Mr Johnson has insisted that the UK will leave the EU at the end of October, with or without a deal. His approach has alarmed many MPs in Westminster who are concerned about the potential disruption resulting from a no-deal scenario. On Monday, the prime minister said that parliament should respect the referendum result.
“I think that it’s the job of everybody in parliament to get this thing done. I think it’s what the people want. I also think, by the way, it’s what our friends and partners on the other side of the Channel want,” he said.
“I do think that the EU does tend to come to an agreement right at the end. Clearly for us, the walking away, as it were, would come on October 31 when we would take steps to come out on the terms for which we will have by then made absolutely colossal and extensive and fantastic preparations.”
Mr Johnson said he was “marginally more optimistic” about striking a new deal after his conversations with fellow European leaders.
His comments followed an earlier warning by a senior British official that EU leaders should not rely on parliament to stop a no-deal Brexit. Mr Johnson told his EU counterparts in bilateral meetings that he did not believe parliament would force him to change tack, according to government sources.
“The prime minister has been very clear to European leaders that he’s seen in the last week that the idea that Brexit is going to be stopped is incorrect. We are leaving on October 31 with a deal or without — the prime minister would prefer it to be a deal,” said one senior British government official.
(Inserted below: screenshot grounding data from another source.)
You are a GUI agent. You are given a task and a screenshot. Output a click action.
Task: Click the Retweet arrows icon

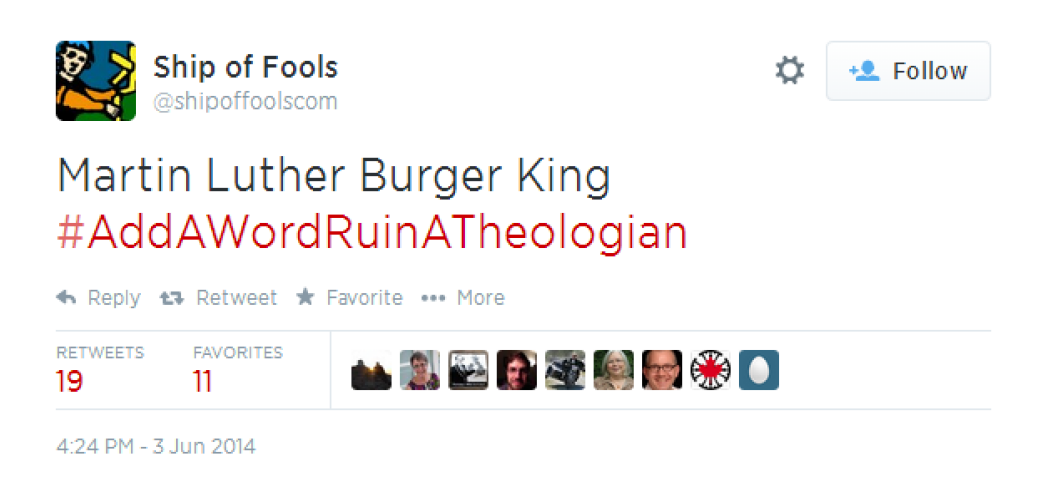pos(172,298)
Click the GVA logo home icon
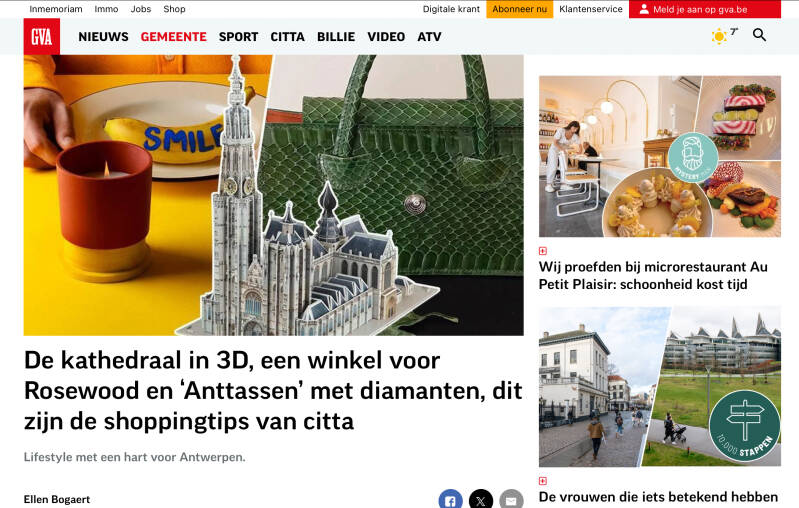 [42, 37]
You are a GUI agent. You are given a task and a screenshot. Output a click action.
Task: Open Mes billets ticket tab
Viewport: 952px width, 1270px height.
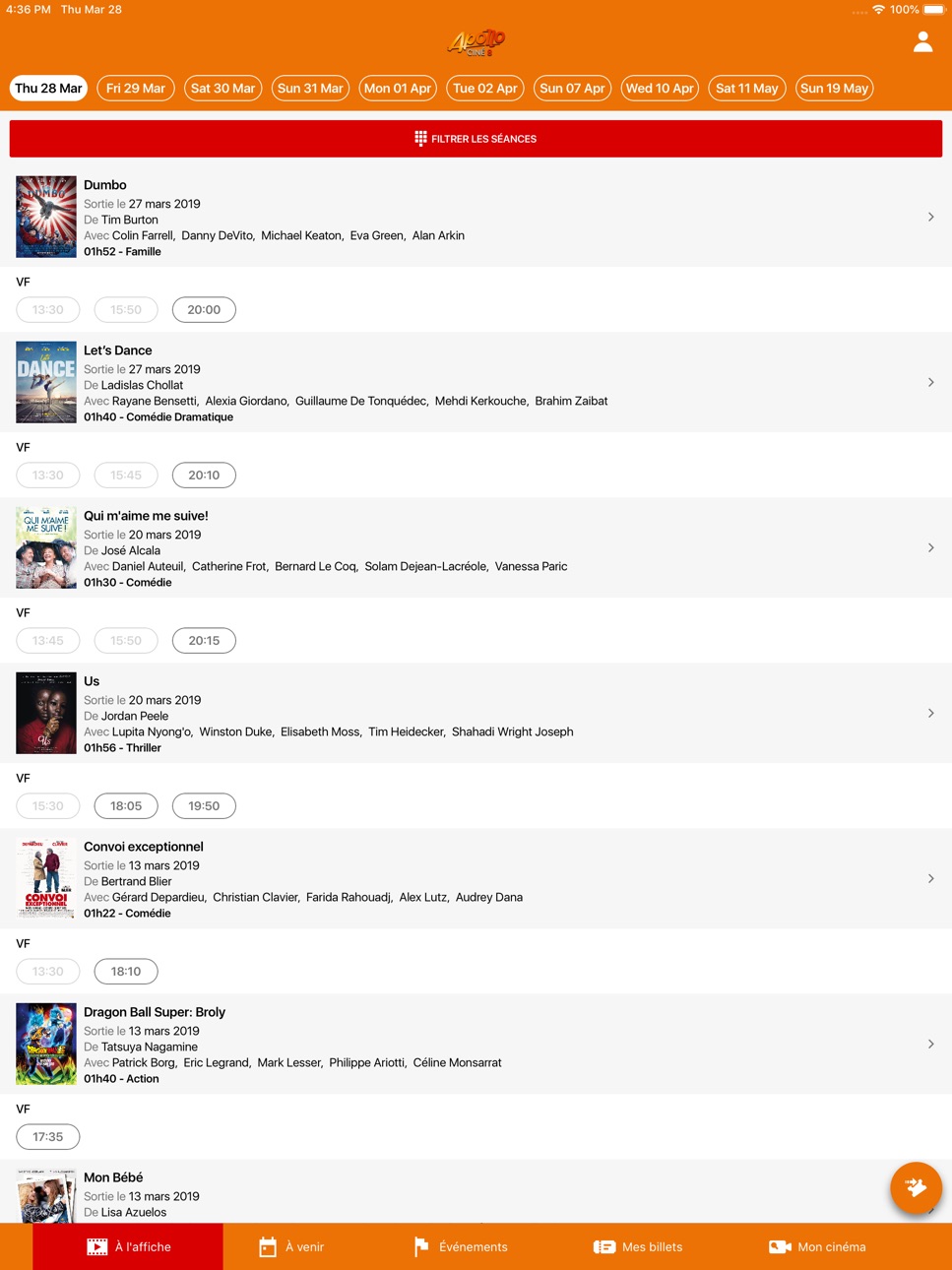coord(638,1246)
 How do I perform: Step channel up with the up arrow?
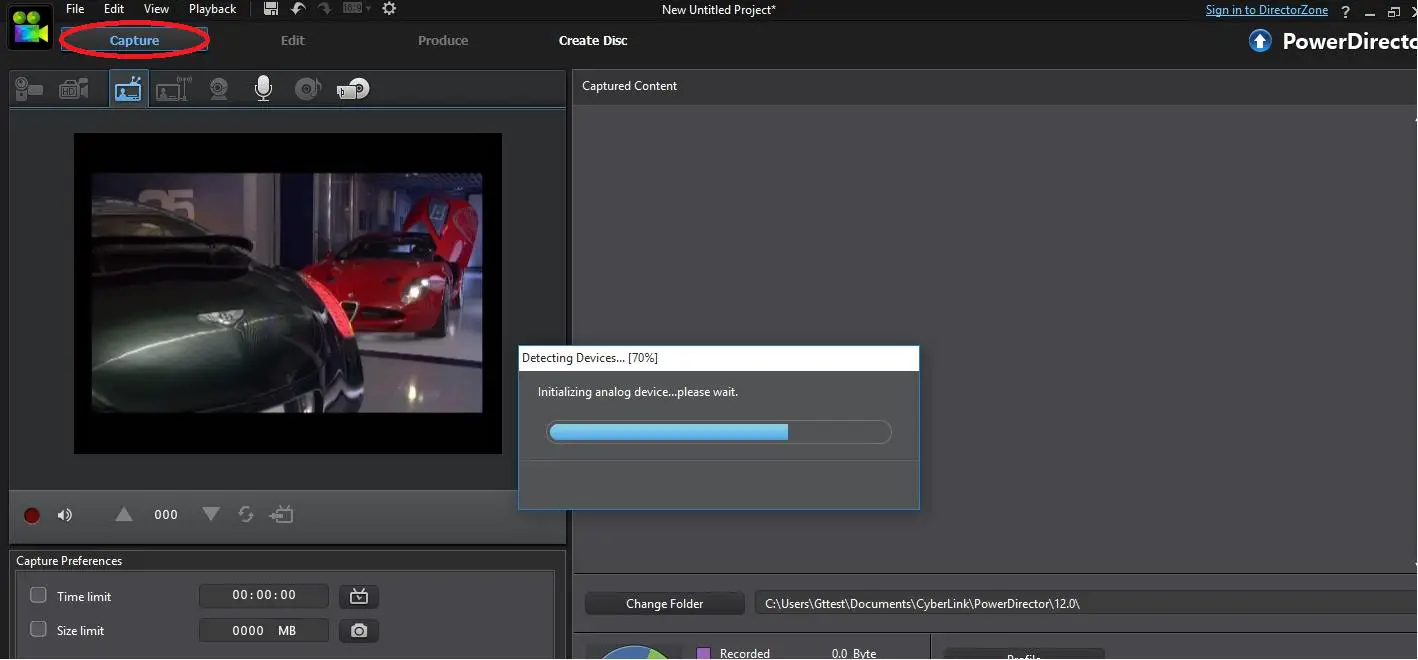click(x=123, y=514)
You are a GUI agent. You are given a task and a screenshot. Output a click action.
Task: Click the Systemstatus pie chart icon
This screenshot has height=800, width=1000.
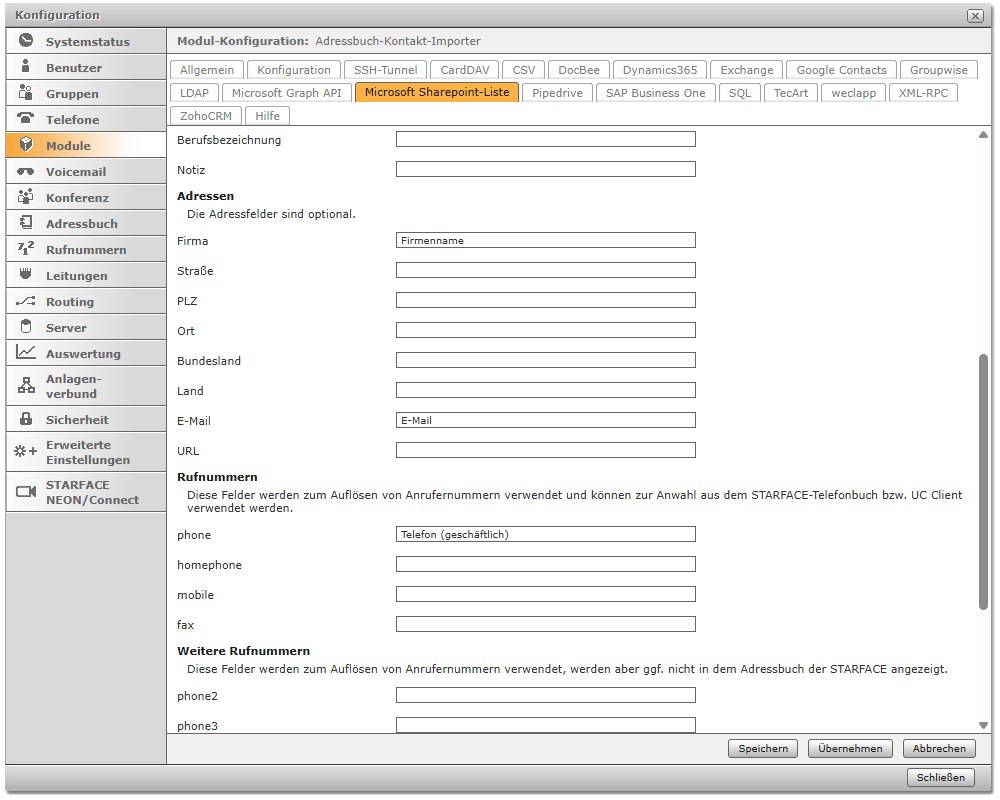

Mr Corbyn will on Tuesday meet the SNP, Liberal Democrats, Change UK, Plaid Cymru and the Green party to discuss how an alternative government could be formed when parliament returns in September.
Some Conservative rebel MPs, including Dominic Grieve, have also said in the past that they would be willing to meet Mr Corbyn to discuss the best way of preventing a no-deal Brexit.
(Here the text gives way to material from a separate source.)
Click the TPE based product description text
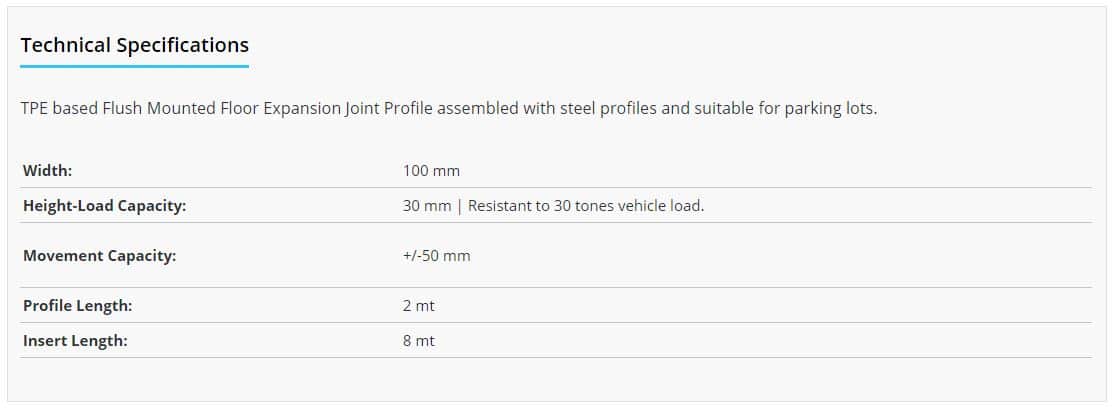 [449, 109]
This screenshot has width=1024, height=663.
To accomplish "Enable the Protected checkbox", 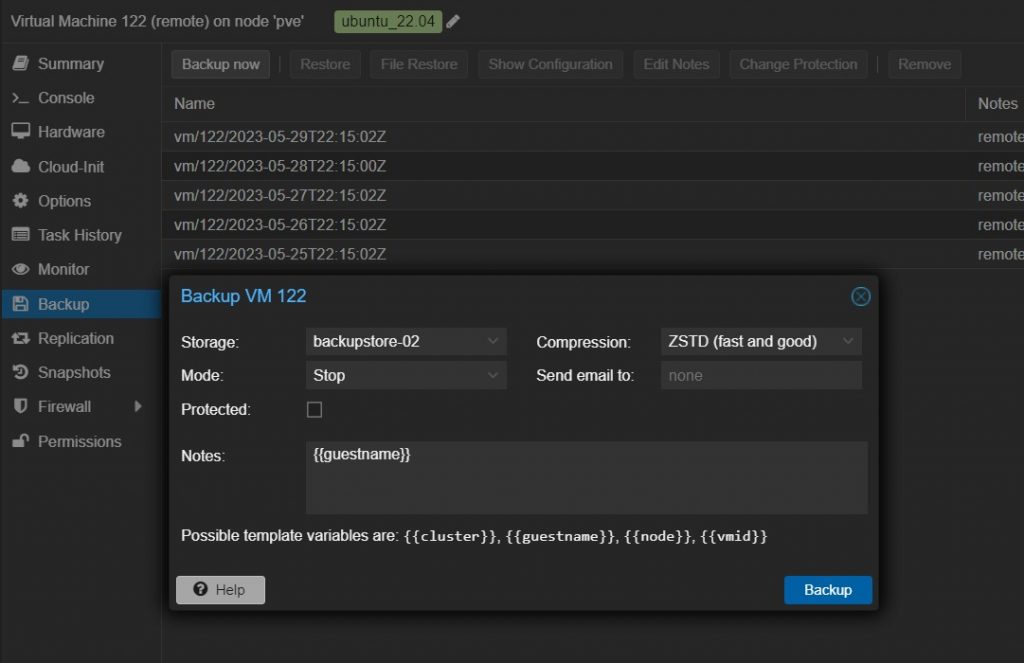I will [x=314, y=410].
However, Jo Swinson, the Liberal Democrat leader, has repeatedly argued that Mr Corbyn risks jeopardising any vote of no confidence in the government by insisting that he alone should be the caretaker prime minister.
On Monday, Ms Swinson warned Mr Corbyn in a letter that “insisting you lead [an] emergency government will . . . jeopardise the chances of a no-confidence vote gaining enough support to pass in the first place.
“As you have said that you would do anything to avoid no deal, I hope you are open to a discussion about how conceding this point may open the door to a no-confidence vote succeeding. Its success must be the priority.”
Ms Swinson argues that two other senior parliamentarians — Ken Clarke and Harriet Harman — could be valid caretaker PMs. Other pro-Remain MPs are focused instead on passing legislation that they hope would force Mr Johnson’s hand.
The prime minister, who made his debut on the world stage in Biarritz, managed to strike a balance by maintaining cordial relations with European leaders while furthering his relationship with Donald Trump, US president.
“I really believe that Boris Johnson will be a great prime minister. We really like each other. And we had a great two and a half days,” Mr Trump said. “I have been waiting for him to be prime minister for about six years. I told him, ‘what took you so long?’”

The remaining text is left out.